* [Task item]
A verbatim reproduction of the lines below, from the line containing "Menu (20, 97)" through the line containing "Calculadora Científica (420, 85)", both ends included, is the whole required output.

* [Given entries]
################
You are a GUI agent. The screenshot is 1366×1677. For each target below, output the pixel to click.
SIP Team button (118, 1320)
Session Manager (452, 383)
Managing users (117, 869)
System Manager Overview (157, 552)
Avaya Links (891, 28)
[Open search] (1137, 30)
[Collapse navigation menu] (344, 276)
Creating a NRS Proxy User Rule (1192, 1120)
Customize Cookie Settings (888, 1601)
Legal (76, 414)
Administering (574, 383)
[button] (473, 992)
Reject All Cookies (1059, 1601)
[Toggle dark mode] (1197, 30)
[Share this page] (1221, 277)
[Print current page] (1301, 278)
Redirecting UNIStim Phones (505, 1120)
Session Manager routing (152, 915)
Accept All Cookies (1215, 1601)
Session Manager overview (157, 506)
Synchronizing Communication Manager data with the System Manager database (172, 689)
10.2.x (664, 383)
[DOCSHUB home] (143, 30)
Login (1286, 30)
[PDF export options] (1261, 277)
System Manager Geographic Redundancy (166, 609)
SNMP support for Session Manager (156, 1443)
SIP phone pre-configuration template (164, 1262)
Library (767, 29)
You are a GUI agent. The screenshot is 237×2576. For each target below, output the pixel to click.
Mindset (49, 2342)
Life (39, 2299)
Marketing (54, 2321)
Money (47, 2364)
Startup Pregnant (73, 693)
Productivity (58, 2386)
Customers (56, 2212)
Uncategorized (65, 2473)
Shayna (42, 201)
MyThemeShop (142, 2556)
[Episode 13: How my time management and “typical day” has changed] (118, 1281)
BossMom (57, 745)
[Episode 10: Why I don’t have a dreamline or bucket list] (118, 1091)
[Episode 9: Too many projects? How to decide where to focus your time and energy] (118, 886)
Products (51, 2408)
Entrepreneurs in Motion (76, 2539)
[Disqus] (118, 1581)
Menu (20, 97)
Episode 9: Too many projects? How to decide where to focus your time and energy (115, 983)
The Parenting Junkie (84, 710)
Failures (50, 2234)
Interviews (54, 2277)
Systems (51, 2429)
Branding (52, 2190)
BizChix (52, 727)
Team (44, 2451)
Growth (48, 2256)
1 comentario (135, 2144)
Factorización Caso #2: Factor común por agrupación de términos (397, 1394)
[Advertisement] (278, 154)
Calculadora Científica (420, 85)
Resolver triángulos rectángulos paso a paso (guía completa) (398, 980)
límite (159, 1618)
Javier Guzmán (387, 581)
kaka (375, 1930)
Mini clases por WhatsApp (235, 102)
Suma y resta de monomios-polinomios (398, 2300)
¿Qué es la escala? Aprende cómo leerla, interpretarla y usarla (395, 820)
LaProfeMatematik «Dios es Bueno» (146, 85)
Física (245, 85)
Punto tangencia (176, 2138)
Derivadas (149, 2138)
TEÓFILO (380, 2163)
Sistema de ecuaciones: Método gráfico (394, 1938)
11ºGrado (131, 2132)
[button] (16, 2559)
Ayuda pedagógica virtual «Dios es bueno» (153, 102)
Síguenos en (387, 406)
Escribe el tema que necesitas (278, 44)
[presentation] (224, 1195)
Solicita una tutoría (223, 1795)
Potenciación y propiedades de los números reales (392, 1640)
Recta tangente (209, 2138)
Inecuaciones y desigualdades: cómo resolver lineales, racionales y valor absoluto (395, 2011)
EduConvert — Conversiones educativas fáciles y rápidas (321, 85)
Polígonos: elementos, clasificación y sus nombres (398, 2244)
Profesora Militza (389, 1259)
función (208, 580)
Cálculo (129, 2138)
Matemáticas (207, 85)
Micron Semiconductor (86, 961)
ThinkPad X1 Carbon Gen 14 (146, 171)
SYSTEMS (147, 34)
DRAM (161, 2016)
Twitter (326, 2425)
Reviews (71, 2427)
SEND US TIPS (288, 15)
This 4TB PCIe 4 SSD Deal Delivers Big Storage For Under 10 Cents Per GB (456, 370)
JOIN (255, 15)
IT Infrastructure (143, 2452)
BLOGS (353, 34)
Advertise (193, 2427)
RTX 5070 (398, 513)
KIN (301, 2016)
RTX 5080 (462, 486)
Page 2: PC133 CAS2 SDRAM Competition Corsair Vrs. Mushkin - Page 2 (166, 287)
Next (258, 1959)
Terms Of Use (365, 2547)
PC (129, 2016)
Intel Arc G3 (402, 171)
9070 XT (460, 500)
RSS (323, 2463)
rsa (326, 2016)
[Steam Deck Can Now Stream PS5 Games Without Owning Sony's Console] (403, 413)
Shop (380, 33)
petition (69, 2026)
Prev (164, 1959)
################
* [Output for this exercise]
Menu (20, 97)
Episode 9: Too many projects? How to decide where to focus your time and energy (115, 983)
The Parenting Junkie (84, 710)
Failures (50, 2234)
Interviews (54, 2277)
Systems (51, 2429)
Branding (52, 2190)
BizChix (52, 727)
Team (44, 2451)
Growth (48, 2256)
1 comentario (135, 2144)
Factorización Caso #2: Factor común por agrupación de términos (397, 1394)
[Advertisement] (278, 154)
Calculadora Científica (420, 85)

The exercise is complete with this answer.